The best show on television is called Succession.
By that simple definition of the word, viewers have known for three more seasons that Logan Roy – the patriarch of a polarizing, wealthy family who owns one of the world’s largest conglomerates – is likely to die.
But – SPOILER WARNING! – for that to happen in the third episode of this final season?
For Logan to just die of a heart attack on a private jet, away from his children, without viewers actually seeing his body?

No one could have seen this coming.
Including the actor who played Logan since the premiere of the series.
“He called me, and he said, ‘Logan is going to die,’” Cox said in an interview with the New York Times about receiving the news from the show’s creator, Jesse Armstrong.
“I thought, ‘Oh, that’s okay.’ I thought he was going to die around Episode 7 or 8, but Episode 3, I thought… ‘Well, it’s too early.’”

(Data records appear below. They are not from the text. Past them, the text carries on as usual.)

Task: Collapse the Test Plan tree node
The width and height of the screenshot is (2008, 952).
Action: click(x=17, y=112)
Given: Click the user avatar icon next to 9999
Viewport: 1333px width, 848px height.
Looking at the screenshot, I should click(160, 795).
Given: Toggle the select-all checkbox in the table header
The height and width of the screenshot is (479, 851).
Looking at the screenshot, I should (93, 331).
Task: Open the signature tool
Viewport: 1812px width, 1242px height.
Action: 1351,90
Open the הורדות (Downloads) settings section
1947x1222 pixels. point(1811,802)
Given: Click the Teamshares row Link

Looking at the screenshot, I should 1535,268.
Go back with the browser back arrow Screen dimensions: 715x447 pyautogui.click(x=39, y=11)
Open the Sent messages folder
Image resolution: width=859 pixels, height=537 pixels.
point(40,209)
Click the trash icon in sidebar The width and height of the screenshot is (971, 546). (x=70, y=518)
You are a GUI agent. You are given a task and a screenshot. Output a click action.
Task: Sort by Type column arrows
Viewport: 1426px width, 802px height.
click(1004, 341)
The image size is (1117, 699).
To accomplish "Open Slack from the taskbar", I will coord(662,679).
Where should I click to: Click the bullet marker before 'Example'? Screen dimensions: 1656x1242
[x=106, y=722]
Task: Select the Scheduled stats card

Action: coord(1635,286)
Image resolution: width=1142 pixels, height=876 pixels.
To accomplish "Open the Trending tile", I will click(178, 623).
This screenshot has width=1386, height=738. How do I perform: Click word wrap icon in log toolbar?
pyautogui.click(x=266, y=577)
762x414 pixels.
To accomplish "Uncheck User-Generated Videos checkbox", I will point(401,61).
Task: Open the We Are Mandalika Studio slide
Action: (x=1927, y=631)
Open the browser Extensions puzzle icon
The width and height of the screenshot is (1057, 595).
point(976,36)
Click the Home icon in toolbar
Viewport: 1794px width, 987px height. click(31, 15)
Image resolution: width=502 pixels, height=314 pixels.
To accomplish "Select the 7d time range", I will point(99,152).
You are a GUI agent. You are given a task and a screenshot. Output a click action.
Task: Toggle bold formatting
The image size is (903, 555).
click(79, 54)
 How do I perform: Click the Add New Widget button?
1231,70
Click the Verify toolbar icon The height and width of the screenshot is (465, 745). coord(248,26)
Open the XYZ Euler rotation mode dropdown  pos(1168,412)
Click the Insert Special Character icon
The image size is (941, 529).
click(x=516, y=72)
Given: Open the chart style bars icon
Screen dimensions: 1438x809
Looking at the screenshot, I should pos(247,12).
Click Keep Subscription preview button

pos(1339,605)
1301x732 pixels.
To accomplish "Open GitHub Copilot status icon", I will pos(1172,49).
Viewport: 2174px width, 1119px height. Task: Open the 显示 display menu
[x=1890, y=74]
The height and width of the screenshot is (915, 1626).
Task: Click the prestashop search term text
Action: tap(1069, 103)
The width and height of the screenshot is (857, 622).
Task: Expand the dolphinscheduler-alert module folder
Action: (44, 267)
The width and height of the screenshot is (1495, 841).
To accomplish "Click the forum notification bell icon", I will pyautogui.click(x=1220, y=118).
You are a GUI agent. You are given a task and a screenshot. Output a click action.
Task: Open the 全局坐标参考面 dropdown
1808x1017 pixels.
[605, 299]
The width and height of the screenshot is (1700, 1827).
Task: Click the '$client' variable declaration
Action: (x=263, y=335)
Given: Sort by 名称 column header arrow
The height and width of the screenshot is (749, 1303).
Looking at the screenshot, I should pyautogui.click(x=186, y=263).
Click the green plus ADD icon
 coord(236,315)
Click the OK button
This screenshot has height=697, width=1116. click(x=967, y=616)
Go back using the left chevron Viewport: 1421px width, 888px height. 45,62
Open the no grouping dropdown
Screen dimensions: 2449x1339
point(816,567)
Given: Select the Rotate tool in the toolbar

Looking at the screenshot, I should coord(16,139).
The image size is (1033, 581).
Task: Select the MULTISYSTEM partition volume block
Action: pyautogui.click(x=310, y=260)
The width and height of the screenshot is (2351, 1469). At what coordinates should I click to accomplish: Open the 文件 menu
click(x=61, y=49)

Succession now has seven episodes to depict how Logan’s four children have responded to his death—and who, if anything, will become his actual successors.
Armstrong’s decision to kill Roy early in the final season was seen as “brave” by Cox, who said the creators understood how to “leave a party when it’s high, not when it’s down”.
The battle for control of Waystar Royco will dominate the ending of this drama.
Meanwhile, Cox said he legitimately did not know who would emerge victorious.

“I think next week will be difficult for a lot of the audience because they will miss Logan.
“And I don’t think that’s a bad thing — I think that’s actually a pretty good thing,” Cox told The New York Times.
“The audience may be angry; they might miss Logan and be like, ‘Oh, what did you do when you killed one of the most interesting characters?’
“But that’s fine with me,” he added, revealing that he has plans to make his directorial debut and return to the stage to star in “A Journey All Day Into Night” in London.

Cox has been in the world of acting for decades.
He ends this interview by putting his portrayal of Logan into perspective.
“Someone like Logan, he has become a cultural icon. But it’s a bit of a matter of which way you go: I’ve been an actor for 60 odd years. I’ve done a lot of great work.
“[Succession] is a very special job that I have done, and it gives me so much, and I am eternally grateful for that. But it just stops on the way. That’s not the goal, as far as I’m concerned.